Sage Products owns two patents directed to a “sterilized chlorhexidine product” for topical disinfection. Becton Dickinson filed IPR petitions raising three grounds of unpatentability for the challenged claims: anticipation by the “PAR” reference (published in the UK), obviousness over PAR given the knowledge of a skilled artisan, and obviousness over PAR in view of another reference.

The Patent Trial and Appeal Board concluded that all challenged claims were unpatentable on all three grounds. Sage appealed. 

The Federal Circuit affirmed, rejecting each of Sage’s three main arguments on appeal. 

First, the court held that substantial evidence supported the Board’s finding that a skilled artisan would have understood PAR’s discussion of “sterile” products and compositions to satisfy the “sterilized” limitations in the challenged claims. The evidence supported the Board’s finding that skilled artisans, who have “four years of experience with sterilization processes for medical products,” would have been familiar “with the regulatory regimes that set the conditions under which the products or processes they work with may be used.” Thus, they would have known about “the differing regulatory requirements in the United States and the UK” where PAR was published.
------------------------------
■ Task set
A) Answer these questions using the patent appeal summary:
(i) How many grounds of unpatentability did Becton Dickinson's IPR petitions raise?
(ii) Which court affirmed the Board's conclusion?
(iii) How many years of experience with sterilization processes for medical products did the skilled artisans have?
B) Rewrite the patent appeal summary, starting with "Sage Products owns" and going on through "arguments on appeal.", with "appeals court" substituted for "Federal Circuit".
C) Pick up the patent appeal summary after its last sentence and continue it.
The entries that follow are separate material and have no connection to the patent appeal summary.
------------------------------
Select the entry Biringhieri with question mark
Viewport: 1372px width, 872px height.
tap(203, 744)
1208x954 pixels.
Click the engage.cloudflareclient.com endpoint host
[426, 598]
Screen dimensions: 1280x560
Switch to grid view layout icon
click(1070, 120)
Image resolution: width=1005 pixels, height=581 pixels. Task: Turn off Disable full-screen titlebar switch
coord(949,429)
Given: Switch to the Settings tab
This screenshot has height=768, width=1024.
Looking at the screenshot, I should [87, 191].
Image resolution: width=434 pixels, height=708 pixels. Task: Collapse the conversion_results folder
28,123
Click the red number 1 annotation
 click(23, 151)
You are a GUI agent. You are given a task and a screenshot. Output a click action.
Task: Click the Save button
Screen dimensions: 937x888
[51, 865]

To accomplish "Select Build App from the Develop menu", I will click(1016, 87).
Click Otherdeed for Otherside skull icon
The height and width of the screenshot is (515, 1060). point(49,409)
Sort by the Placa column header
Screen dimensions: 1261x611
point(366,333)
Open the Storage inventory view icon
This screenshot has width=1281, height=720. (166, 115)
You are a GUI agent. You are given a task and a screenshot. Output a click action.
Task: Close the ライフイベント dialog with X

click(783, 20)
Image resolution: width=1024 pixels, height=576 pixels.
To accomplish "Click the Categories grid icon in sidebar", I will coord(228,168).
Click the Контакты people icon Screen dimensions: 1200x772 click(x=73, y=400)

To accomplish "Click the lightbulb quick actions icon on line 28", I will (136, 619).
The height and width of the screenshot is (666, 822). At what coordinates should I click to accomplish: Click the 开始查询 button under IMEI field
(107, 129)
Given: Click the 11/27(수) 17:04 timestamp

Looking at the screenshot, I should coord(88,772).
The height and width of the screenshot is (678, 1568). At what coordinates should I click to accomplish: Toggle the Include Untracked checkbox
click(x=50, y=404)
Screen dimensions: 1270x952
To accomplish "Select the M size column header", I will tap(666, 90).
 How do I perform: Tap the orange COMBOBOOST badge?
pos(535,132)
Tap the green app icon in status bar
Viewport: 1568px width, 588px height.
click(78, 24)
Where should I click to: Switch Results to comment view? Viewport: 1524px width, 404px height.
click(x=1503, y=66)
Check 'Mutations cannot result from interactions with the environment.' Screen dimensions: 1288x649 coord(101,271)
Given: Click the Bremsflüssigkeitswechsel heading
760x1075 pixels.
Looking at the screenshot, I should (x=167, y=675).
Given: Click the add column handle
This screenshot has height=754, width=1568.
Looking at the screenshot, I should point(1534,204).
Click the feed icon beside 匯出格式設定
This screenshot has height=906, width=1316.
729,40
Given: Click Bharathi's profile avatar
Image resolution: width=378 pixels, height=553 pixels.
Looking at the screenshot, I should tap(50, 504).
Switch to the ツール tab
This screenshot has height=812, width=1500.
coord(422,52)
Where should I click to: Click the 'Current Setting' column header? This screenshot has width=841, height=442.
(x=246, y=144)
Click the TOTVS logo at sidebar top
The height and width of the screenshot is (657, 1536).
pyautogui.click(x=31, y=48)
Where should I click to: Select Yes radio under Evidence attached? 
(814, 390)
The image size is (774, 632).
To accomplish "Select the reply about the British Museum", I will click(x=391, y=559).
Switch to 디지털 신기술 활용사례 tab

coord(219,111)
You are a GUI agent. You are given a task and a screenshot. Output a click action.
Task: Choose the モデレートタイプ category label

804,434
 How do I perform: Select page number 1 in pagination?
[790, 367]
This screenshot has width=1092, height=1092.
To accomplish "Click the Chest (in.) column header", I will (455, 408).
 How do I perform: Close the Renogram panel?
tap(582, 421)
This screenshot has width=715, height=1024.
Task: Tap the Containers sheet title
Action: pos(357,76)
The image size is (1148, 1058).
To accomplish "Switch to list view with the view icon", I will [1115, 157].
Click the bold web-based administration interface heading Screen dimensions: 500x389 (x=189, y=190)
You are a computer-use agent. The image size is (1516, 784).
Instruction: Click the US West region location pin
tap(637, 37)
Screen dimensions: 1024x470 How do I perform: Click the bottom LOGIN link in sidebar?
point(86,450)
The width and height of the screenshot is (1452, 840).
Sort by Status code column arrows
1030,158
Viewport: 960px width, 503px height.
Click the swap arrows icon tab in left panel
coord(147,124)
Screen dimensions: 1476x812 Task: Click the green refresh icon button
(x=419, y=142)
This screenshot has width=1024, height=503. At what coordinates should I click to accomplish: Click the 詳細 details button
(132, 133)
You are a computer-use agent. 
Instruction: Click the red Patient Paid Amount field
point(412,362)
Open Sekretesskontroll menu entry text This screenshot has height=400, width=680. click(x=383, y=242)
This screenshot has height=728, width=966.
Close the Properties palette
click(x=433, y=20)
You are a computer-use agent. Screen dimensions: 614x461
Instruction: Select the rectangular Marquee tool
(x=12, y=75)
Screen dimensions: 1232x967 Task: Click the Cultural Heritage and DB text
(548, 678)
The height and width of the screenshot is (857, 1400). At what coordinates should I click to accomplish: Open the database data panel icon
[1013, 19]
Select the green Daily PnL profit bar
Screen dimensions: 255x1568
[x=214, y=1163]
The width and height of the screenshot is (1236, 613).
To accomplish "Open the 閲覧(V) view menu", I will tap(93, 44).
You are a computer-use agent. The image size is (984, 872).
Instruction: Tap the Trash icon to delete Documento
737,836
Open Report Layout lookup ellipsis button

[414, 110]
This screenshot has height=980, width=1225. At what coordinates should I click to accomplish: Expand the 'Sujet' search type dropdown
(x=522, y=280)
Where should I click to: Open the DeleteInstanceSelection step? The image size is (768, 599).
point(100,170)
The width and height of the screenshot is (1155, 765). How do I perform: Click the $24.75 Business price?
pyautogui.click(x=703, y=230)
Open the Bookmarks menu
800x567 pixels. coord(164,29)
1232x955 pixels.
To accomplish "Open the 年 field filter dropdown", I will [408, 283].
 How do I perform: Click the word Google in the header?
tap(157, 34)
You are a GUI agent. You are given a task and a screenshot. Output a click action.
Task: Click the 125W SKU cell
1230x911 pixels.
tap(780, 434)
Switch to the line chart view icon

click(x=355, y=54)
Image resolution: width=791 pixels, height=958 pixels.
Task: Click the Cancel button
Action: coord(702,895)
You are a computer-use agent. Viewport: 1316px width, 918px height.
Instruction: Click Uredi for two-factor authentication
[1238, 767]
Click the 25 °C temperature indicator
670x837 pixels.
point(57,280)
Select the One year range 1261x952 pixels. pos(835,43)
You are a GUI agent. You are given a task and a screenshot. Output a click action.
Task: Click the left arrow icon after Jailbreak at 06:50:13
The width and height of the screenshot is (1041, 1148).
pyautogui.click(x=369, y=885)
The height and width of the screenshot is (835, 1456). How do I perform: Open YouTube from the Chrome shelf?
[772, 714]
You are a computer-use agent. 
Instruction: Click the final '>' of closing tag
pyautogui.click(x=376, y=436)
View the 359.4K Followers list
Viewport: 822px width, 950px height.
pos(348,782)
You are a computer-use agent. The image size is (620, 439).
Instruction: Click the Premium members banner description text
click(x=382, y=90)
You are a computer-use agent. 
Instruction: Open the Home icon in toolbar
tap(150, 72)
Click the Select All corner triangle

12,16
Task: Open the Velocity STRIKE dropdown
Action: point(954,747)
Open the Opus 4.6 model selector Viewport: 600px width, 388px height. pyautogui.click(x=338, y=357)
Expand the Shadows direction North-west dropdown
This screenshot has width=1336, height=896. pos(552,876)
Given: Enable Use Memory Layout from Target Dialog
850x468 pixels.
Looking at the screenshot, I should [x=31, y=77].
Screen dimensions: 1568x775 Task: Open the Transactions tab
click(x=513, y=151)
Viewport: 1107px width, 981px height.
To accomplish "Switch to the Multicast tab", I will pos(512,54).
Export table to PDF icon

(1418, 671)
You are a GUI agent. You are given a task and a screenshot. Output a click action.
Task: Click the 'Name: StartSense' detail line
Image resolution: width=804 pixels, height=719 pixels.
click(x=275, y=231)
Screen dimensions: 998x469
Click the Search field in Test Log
------------------------------
■ Responses by task
A)
(i) Three.
(ii) The Federal Circuit.
(iii) Four years.

B)
Sage Products owns two patents directed to a “sterilized chlorhexidine product” for topical disinfection. Becton Dickinson filed IPR petitions raising three grounds of unpatentability for the challenged claims: anticipation by the “PAR” reference (published in the UK), obviousness over PAR given the knowledge of a skilled artisan, and obviousness over PAR in view of another reference.

The Patent Trial and Appeal Board concluded that all challenged claims were unpatentable on all three grounds. Sage appealed. 

The appeals court affirmed, rejecting each of Sage’s three main arguments on appeal.

C)
Second, the court held that substantial evidence supported the Board’s finding that PAR disclosed all elements of each of the challenged claims, including the “sterilized colorant” and “sterility assurance level” limitations in certain dependent claims. Here too, substantial evidence supported the Board’s findings with respect to the disputed claim limitations.

Third, Sage faulted the Board for committing what it contends were procedural errors in its anticipation analysis. The Federal Circuit disagreed. For example, there was “nothing improper in the Board relying on evidence outside of the PAR” reference, like expert testimony, “to make findings as to what the skilled artisan would understand the PAR to be disclosing.” In the end, “much of what Sage complain[ed] about simply repeat[ed], in procedural garb, the same factual challenge” raised in its merits arguments.

The Federal Circuit accordingly affirmed the Board’s decision based on anticipation by PAR, making it unnecessary to reach the Board’s obviousness determinations.